SUVA, Fiji (Fijilive, Dec. 5, 2013) – Fiji’s health ministry used FJ$256.8 million [US$137 million] in 2012 to treat patients, with a large portion spent on curative care.

According to the National Health Accounts (NHA) Report 2011-2012 for Fiji which was launched in Suva yesterday, 46.5 per cent was spent on inpatient care and 53.5 per cent was spent on outpatient care in 2012.

The cost of treating diseases was reduced from FJ$37.8 million [US$20.2 million] in 2011 to FJ$36.8 million [US$19.6 million] last year while Non-Communicable Diseases accounted for 40 per cent of the total cost of diseases.

The report stated increased investments into the health sector over the past two years were by private sector with 90 per cent of hospital expenditure financed by public sources.

Health providers that counted for most expenditure in 2012 were hospitals with 46 per cent and retailers involved in sale and distribution of medical goods with 17 per cent.

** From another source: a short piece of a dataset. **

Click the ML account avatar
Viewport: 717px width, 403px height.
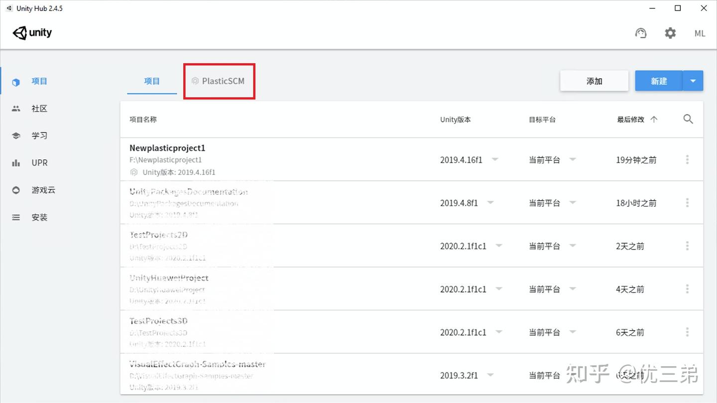click(700, 33)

While launching the report, Health minister Dr Neil Sharma said to achieve universal health coverage, health care financing must ensure contributions to the costs of health care are in proportion to different households’ ability to pay, that poor are protected from financial shocks and services are accessible.

"The NHA report is a monitoring and evaluation tool to track and provide better insight to policy makers on resource mobilization, who pays and how much is paid, who provides goods and services and who benefits from health care expenditure," Dr Sharma said.

"Improving health and wellbeing can only be made by reducing inequities. This requires not only health system strengthening and financial protection but also political and social mobilization."

He said that a feasibility study for Fiji released in June, 2013 on social health insurance revealed government funding an extensive delivery system including hospitals is almost free for all patients.

The report is a fourth publication in collaboration with Centre for Health Information Policy and Systems Research (CHIPSR) at the Fiji National University (FNU) and the Ministry of Health.